TEXTO PARA LEITURA
Lima, do Instituto Ayrton Senna, observa que as redes públicas de educação não estão bem preparadas para lidar com esse cenário de sofrimento psíquico dos alunos.
Segundo ele, uma primeira dimensão que precisa ser considerada na abordagem a essa questão é a dos profissionais de educação, que precisam ter condições para trabalhar seu próprio desenvolvimento socioemocional para serem capazes de lidar com o aprendizado socioemocional dos alunos.
O desenvolvimento socioemocional é a capacidade de gerenciar as próprias emoções de modo a desenvolver o autoconhecimento, a empatia e as boas relações interpessoais.
A segunda dimensão, conforme Lima, é que o desenvolvimento socioemocional dos estudantes tem caráter multidisciplinar.
“Num determinado ponto, esse desenvolvimento deixa de ser um desafio somente educacional e passa a ser um desafio de saúde”, observa, destacando o papel central dos conselhos tutelares na conexão entre escola e a rede de proteção social.

DADOS REGISTRADOS
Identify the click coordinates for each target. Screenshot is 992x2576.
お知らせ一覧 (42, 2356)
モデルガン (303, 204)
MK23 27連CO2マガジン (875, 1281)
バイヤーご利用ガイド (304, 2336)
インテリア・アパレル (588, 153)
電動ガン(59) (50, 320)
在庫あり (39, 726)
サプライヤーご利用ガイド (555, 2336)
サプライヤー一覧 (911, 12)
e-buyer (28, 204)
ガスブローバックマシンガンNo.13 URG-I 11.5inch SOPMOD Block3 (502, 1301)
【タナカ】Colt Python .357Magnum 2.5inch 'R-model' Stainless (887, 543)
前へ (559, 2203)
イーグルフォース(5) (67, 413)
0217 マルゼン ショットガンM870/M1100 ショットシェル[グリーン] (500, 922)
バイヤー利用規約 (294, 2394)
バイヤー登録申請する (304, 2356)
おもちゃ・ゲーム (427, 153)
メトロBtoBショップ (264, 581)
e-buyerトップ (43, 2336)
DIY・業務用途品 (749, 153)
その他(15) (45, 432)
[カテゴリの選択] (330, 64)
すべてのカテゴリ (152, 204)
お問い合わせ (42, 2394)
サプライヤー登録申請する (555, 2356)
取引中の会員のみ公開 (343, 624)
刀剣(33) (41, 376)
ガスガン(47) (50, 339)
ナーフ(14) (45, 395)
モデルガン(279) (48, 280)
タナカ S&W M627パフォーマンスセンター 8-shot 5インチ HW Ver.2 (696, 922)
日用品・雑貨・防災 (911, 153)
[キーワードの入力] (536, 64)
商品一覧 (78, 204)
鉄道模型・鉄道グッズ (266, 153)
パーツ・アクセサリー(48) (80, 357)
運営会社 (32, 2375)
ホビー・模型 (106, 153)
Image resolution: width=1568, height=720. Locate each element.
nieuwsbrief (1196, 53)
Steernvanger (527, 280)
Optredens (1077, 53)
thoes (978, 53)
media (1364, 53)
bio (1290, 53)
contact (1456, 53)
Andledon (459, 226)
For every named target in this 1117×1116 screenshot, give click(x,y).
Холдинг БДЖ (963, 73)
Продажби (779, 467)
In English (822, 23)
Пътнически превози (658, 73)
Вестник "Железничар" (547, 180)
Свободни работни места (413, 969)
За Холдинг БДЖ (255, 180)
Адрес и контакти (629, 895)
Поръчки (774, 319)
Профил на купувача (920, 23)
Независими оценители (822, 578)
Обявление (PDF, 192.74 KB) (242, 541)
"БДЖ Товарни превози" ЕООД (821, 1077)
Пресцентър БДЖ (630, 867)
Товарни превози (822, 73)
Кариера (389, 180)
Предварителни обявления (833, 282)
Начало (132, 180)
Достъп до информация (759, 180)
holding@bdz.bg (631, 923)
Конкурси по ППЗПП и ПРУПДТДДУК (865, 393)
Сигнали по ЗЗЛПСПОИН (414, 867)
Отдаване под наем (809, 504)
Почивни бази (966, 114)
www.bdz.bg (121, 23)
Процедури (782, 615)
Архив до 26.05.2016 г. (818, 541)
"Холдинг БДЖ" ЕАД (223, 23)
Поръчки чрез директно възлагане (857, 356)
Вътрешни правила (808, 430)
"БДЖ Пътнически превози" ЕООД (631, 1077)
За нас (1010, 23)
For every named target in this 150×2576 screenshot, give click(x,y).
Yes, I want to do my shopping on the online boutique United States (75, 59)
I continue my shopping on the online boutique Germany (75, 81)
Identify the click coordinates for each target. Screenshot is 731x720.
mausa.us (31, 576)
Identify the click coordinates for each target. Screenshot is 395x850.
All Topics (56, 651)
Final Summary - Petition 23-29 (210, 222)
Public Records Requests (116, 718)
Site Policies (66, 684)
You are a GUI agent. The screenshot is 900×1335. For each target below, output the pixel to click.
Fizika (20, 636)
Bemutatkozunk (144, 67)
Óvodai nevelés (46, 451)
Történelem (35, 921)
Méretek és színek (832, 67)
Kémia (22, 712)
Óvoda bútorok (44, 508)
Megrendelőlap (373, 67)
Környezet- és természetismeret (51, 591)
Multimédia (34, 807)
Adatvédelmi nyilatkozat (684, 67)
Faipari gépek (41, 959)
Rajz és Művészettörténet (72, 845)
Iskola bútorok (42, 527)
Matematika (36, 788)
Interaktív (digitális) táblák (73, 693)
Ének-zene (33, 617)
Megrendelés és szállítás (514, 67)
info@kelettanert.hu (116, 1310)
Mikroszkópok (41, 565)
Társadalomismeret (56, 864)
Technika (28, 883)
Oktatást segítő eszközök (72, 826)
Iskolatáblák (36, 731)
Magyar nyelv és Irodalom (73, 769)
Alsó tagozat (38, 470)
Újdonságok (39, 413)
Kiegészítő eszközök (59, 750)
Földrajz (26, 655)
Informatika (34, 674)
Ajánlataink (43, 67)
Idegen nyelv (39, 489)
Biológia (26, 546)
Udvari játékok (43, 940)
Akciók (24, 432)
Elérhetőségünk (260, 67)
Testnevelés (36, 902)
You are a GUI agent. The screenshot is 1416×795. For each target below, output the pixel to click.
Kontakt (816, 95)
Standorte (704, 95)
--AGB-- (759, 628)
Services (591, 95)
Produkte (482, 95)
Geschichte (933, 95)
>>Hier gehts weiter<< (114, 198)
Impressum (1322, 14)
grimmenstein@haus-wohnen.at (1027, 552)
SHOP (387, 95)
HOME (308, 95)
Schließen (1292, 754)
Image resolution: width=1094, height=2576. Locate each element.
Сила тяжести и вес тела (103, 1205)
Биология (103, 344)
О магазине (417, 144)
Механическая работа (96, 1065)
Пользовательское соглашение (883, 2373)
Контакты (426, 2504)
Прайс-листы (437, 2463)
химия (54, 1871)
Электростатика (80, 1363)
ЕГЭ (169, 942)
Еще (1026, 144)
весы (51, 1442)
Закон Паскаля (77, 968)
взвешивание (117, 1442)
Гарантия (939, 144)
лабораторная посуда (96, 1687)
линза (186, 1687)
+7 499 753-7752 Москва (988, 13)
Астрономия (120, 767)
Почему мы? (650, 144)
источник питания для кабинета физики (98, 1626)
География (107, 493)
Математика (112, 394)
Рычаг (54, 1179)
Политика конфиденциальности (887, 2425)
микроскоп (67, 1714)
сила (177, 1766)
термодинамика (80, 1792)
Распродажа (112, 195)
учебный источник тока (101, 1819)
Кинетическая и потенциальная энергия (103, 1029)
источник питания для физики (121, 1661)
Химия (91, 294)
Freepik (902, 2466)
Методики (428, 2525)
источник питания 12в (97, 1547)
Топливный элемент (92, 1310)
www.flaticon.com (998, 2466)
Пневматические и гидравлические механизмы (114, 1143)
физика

QUESTÕES E TAREFAS
(a) No texto para leitura, que papel Lima atribui aos conselhos tutelares?
(b) Segundo a definição dada no texto para leitura, o que o desenvolvimento socioemocional permite desenvolver? Liste todos os itens.

RESPOSTAS ESPERADAS
(a) Um papel central na conexão entre a escola e a rede de proteção social.

(b) O autoconhecimento, a empatia e as boas relações interpessoais.